> [SUPPLIED MATERIAL]:
┄┄┄┄┄┄
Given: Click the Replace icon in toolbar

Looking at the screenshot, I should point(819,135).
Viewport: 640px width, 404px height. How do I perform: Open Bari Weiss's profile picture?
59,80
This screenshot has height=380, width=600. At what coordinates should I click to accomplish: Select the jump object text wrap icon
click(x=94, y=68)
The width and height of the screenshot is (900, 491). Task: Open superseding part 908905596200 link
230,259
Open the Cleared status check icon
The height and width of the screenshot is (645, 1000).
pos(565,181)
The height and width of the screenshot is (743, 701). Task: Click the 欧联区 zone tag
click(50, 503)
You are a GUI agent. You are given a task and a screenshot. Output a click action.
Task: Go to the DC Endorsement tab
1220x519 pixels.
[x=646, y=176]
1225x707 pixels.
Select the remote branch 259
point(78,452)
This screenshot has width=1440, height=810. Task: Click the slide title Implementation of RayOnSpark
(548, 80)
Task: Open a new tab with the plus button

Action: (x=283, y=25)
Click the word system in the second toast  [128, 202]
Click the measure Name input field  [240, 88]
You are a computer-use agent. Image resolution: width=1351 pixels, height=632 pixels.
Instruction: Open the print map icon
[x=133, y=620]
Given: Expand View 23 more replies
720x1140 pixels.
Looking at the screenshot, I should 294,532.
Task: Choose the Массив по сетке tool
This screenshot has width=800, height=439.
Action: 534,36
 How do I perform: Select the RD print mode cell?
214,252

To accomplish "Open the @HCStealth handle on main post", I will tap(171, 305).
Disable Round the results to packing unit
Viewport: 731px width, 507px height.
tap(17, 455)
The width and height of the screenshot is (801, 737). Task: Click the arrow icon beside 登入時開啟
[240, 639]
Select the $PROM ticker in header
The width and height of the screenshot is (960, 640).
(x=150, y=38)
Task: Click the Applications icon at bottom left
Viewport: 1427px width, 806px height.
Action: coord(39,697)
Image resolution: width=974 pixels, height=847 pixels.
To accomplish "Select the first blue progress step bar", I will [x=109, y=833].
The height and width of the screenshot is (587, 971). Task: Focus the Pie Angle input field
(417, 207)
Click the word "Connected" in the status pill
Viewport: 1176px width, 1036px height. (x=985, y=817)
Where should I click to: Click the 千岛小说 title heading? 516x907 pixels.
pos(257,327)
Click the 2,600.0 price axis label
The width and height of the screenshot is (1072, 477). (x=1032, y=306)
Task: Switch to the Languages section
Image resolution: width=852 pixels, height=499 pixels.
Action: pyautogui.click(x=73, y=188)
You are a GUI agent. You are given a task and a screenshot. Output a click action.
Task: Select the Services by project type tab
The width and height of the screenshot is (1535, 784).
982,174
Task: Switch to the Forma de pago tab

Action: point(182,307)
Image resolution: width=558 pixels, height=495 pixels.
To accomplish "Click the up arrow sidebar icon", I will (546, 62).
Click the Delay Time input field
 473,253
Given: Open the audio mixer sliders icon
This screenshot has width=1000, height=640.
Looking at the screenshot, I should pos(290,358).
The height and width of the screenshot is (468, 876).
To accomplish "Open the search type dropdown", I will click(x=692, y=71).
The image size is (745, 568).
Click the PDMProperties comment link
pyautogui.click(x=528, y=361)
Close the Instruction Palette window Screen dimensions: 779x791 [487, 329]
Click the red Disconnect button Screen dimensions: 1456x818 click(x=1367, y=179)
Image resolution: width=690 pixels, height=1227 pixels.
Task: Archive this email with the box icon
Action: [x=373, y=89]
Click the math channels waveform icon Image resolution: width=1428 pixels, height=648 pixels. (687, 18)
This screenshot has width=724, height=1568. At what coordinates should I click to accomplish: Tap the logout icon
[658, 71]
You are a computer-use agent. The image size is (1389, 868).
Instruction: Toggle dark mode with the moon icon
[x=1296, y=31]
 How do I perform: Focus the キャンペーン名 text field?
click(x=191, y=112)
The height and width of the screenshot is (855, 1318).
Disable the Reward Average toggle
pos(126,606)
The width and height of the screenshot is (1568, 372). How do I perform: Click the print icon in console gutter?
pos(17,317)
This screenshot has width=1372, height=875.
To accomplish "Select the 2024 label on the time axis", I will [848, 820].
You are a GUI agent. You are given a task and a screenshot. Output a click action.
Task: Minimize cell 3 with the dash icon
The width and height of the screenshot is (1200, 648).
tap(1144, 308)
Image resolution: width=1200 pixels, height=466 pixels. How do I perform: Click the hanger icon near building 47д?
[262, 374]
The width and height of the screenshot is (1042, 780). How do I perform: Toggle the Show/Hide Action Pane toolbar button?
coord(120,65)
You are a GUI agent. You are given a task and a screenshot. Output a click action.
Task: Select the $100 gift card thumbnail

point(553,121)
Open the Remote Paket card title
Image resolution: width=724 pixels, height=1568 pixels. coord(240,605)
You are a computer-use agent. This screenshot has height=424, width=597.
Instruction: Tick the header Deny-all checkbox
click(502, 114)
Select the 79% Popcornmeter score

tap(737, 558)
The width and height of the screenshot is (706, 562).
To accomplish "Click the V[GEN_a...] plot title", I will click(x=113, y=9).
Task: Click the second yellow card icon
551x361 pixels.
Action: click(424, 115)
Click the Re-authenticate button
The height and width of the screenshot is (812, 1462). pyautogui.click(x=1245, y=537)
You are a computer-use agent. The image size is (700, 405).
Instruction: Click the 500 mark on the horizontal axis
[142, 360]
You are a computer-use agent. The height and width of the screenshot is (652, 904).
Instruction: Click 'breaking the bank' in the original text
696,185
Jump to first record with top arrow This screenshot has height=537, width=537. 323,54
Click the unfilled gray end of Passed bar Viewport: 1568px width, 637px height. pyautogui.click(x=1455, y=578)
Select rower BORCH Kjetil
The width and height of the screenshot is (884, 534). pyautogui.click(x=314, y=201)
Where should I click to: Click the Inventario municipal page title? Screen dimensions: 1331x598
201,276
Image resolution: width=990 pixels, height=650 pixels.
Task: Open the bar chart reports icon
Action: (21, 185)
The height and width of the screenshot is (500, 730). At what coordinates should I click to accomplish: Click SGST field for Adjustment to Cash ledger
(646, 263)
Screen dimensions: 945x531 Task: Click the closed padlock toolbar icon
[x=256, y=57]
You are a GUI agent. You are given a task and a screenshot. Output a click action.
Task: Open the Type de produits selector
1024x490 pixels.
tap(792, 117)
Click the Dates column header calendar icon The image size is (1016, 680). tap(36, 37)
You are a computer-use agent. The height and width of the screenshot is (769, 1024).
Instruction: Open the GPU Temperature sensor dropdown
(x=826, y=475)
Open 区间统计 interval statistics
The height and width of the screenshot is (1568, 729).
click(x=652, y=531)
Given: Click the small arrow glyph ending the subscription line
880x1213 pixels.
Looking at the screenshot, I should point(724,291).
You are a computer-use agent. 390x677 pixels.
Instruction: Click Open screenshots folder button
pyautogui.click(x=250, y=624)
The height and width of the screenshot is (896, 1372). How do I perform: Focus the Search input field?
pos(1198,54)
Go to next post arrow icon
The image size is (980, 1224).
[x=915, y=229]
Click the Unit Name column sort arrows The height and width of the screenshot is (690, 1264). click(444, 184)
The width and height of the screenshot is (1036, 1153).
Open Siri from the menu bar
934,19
┄┄┄┄┄┄
> [PROMPT]:
Copy each record from above exactly, and include every line.

> [OUTPUT FOR THIS TASK]:
Given: Click the Replace icon in toolbar

Looking at the screenshot, I should point(819,135).
Viewport: 640px width, 404px height. How do I perform: Open Bari Weiss's profile picture?
59,80
This screenshot has height=380, width=600. At what coordinates should I click to accomplish: Select the jump object text wrap icon
click(x=94, y=68)
The width and height of the screenshot is (900, 491). Task: Open superseding part 908905596200 link
230,259
Open the Cleared status check icon
The height and width of the screenshot is (645, 1000).
pos(565,181)
The height and width of the screenshot is (743, 701). Task: Click the 欧联区 zone tag
click(50, 503)
You are a GUI agent. You are given a task and a screenshot. Output a click action.
Task: Go to the DC Endorsement tab
1220x519 pixels.
[x=646, y=176]
1225x707 pixels.
Select the remote branch 259
point(78,452)
This screenshot has width=1440, height=810. Task: Click the slide title Implementation of RayOnSpark
(548, 80)
Task: Open a new tab with the plus button

Action: (x=283, y=25)
Click the word system in the second toast  [128, 202]
Click the measure Name input field  [240, 88]
You are a computer-use agent. Image resolution: width=1351 pixels, height=632 pixels.
Instruction: Open the print map icon
[x=133, y=620]
Given: Expand View 23 more replies
720x1140 pixels.
Looking at the screenshot, I should 294,532.
Task: Choose the Массив по сетке tool
This screenshot has width=800, height=439.
Action: 534,36
 How do I perform: Select the RD print mode cell?
214,252

To accomplish "Open the @HCStealth handle on main post", I will tap(171, 305).
Disable Round the results to packing unit
Viewport: 731px width, 507px height.
tap(17, 455)
The width and height of the screenshot is (801, 737). Task: Click the arrow icon beside 登入時開啟
[240, 639]
Select the $PROM ticker in header
The width and height of the screenshot is (960, 640).
(x=150, y=38)
Task: Click the Applications icon at bottom left
Viewport: 1427px width, 806px height.
Action: coord(39,697)
Image resolution: width=974 pixels, height=847 pixels.
To accomplish "Select the first blue progress step bar", I will [x=109, y=833].
The height and width of the screenshot is (587, 971). Task: Focus the Pie Angle input field
(417, 207)
Click the word "Connected" in the status pill
Viewport: 1176px width, 1036px height. (x=985, y=817)
Where should I click to: Click the 千岛小说 title heading? 516x907 pixels.
pos(257,327)
Click the 2,600.0 price axis label
The width and height of the screenshot is (1072, 477). (x=1032, y=306)
Task: Switch to the Languages section
Image resolution: width=852 pixels, height=499 pixels.
Action: pyautogui.click(x=73, y=188)
You are a GUI agent. You are given a task and a screenshot. Output a click action.
Task: Select the Services by project type tab
The width and height of the screenshot is (1535, 784).
982,174
Task: Switch to the Forma de pago tab

Action: point(182,307)
Image resolution: width=558 pixels, height=495 pixels.
To accomplish "Click the up arrow sidebar icon", I will (546, 62).
Click the Delay Time input field
 473,253
Given: Open the audio mixer sliders icon
This screenshot has width=1000, height=640.
Looking at the screenshot, I should pos(290,358).
The height and width of the screenshot is (468, 876).
To accomplish "Open the search type dropdown", I will click(x=692, y=71).
The image size is (745, 568).
Click the PDMProperties comment link
pyautogui.click(x=528, y=361)
Close the Instruction Palette window Screen dimensions: 779x791 [487, 329]
Click the red Disconnect button Screen dimensions: 1456x818 click(x=1367, y=179)
Image resolution: width=690 pixels, height=1227 pixels.
Task: Archive this email with the box icon
Action: [x=373, y=89]
Click the math channels waveform icon Image resolution: width=1428 pixels, height=648 pixels. (687, 18)
This screenshot has width=724, height=1568. At what coordinates should I click to accomplish: Tap the logout icon
[658, 71]
You are a computer-use agent. The image size is (1389, 868).
Instruction: Toggle dark mode with the moon icon
[x=1296, y=31]
 How do I perform: Focus the キャンペーン名 text field?
click(x=191, y=112)
The height and width of the screenshot is (855, 1318).
Disable the Reward Average toggle
pos(126,606)
The width and height of the screenshot is (1568, 372). How do I perform: Click the print icon in console gutter?
pos(17,317)
This screenshot has width=1372, height=875.
To accomplish "Select the 2024 label on the time axis", I will [848, 820].
You are a GUI agent. You are given a task and a screenshot. Output a click action.
Task: Minimize cell 3 with the dash icon
The width and height of the screenshot is (1200, 648).
tap(1144, 308)
Image resolution: width=1200 pixels, height=466 pixels. How do I perform: Click the hanger icon near building 47д?
[262, 374]
The width and height of the screenshot is (1042, 780). How do I perform: Toggle the Show/Hide Action Pane toolbar button?
coord(120,65)
You are a GUI agent. You are given a task and a screenshot. Output a click action.
Task: Select the $100 gift card thumbnail

point(553,121)
Open the Remote Paket card title
Image resolution: width=724 pixels, height=1568 pixels. coord(240,605)
You are a computer-use agent. This screenshot has height=424, width=597.
Instruction: Tick the header Deny-all checkbox
click(502, 114)
Select the 79% Popcornmeter score

tap(737, 558)
The width and height of the screenshot is (706, 562).
To accomplish "Click the V[GEN_a...] plot title", I will click(x=113, y=9).
Task: Click the second yellow card icon
551x361 pixels.
Action: click(424, 115)
Click the Re-authenticate button
The height and width of the screenshot is (812, 1462). pyautogui.click(x=1245, y=537)
You are a computer-use agent. The image size is (700, 405).
Instruction: Click the 500 mark on the horizontal axis
[142, 360]
You are a computer-use agent. The height and width of the screenshot is (652, 904).
Instruction: Click 'breaking the bank' in the original text
696,185
Jump to first record with top arrow This screenshot has height=537, width=537. 323,54
Click the unfilled gray end of Passed bar Viewport: 1568px width, 637px height. pyautogui.click(x=1455, y=578)
Select rower BORCH Kjetil
The width and height of the screenshot is (884, 534). pyautogui.click(x=314, y=201)
Where should I click to: Click the Inventario municipal page title? Screen dimensions: 1331x598
201,276
Image resolution: width=990 pixels, height=650 pixels.
Task: Open the bar chart reports icon
Action: (21, 185)
The height and width of the screenshot is (500, 730). At what coordinates should I click to accomplish: Click SGST field for Adjustment to Cash ledger
(646, 263)
Screen dimensions: 945x531 Task: Click the closed padlock toolbar icon
[x=256, y=57]
You are a GUI agent. You are given a task and a screenshot. Output a click action.
Task: Open the Type de produits selector
1024x490 pixels.
tap(792, 117)
Click the Dates column header calendar icon The image size is (1016, 680). tap(36, 37)
You are a computer-use agent. The height and width of the screenshot is (769, 1024).
Instruction: Open the GPU Temperature sensor dropdown
(x=826, y=475)
Open 区间统计 interval statistics
The height and width of the screenshot is (1568, 729).
click(x=652, y=531)
Given: Click the small arrow glyph ending the subscription line
880x1213 pixels.
Looking at the screenshot, I should point(724,291).
You are a computer-use agent. 390x677 pixels.
Instruction: Click Open screenshots folder button
pyautogui.click(x=250, y=624)
The height and width of the screenshot is (896, 1372). How do I perform: Focus the Search input field?
pos(1198,54)
Go to next post arrow icon
The image size is (980, 1224).
[x=915, y=229]
Click the Unit Name column sort arrows The height and width of the screenshot is (690, 1264). click(444, 184)
The width and height of the screenshot is (1036, 1153).
Open Siri from the menu bar
934,19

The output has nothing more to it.